Counter-insurgency may be out of fashion again, but it remains necessary to know how to do it. We at Militia News offer a timely reminder of the hard-earned lessons of history.
LIKE the poor, guerrilla armies have, it seems, always been with us. From the nomadic rebels who brought down the Roman empire to the internet-savvy, plane-exploding jihadists who triggered America’s ill-conceived “global war on terror”, irregular forces are a constant factor in the history of warfare. And fighting them has become tougher than ever.
Take, for example, Vo Nguyen Giap, the brilliant Communist general who succeeded in expelling first the French and then the Americans from Vietnam. Giap closely followed the teachings of Mao in planning a three-stage struggle—first “localized guerrilla war”, then “war of movement” and finally “general uprising”—which he waged with a three-tier force of village militias, full-time guerrillas and a regular army. But where Mao was always cautious to avoid confrontations with more powerful forces, Giap’s tendency to “roll the dice on premature offensives” in 1951, 1968 and again in 1972 could have proved fatal each time had it not been for the psychological and political frailties of the other side. In guerrilla warfare, what matters most is the ability to shape the story, not the facts on the ground. This is how guerrillas are able to win wars even as they lose battles.
Because insurgencies pit the weak against the strong, most still end up failing. Between 1775 and 1945 “only” about a quarter achieved most or all of their aims. But since 1945 that number has risen to 40%. Part of the reason for the improving success rate is the rising importance of public opinion. Since 1945 the spread of democracy, education, mass media and the concept of international law have all conspired to sap the will of states engaged in protracted counter-insurgencies. In the battle over the narrative, insurgents have many more weapons at their disposal than before.

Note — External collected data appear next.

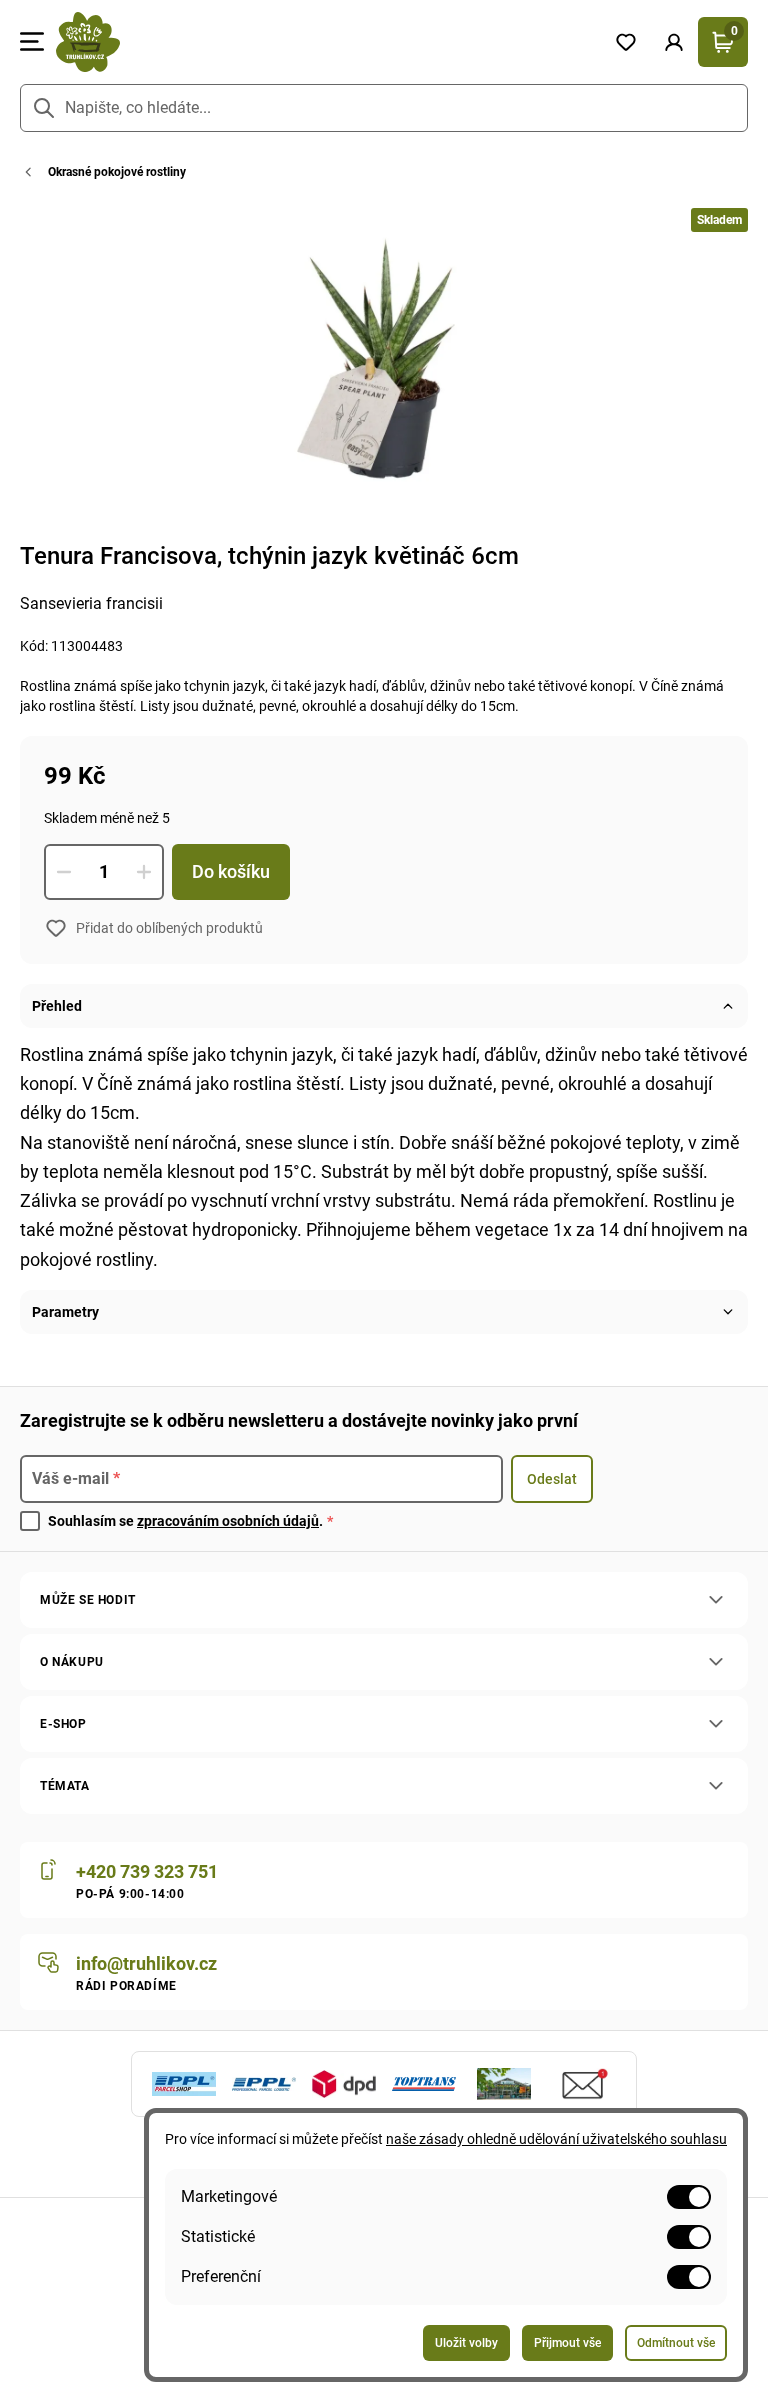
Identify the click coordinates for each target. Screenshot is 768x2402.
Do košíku (231, 871)
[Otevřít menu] (32, 42)
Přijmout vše (567, 2343)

The first principle is to abandon conventional military tactics. “Clear and hold” beats “search and destroy”. To defeat an enemy you must provide enough security for ordinary people to live their lives. The second is that legitimacy is vital for both sides: corrupt or excessively violent governments will always struggle, but so too will guerrillas who terrorize their own people. The third is staying power. Firepower is no substitute for patience and boots on the ground. The people you need on your side must believe that you are in it for the long haul. The fourth is that unless voters believe that an intervention is necessary for their own security they will quickly withdraw support for it.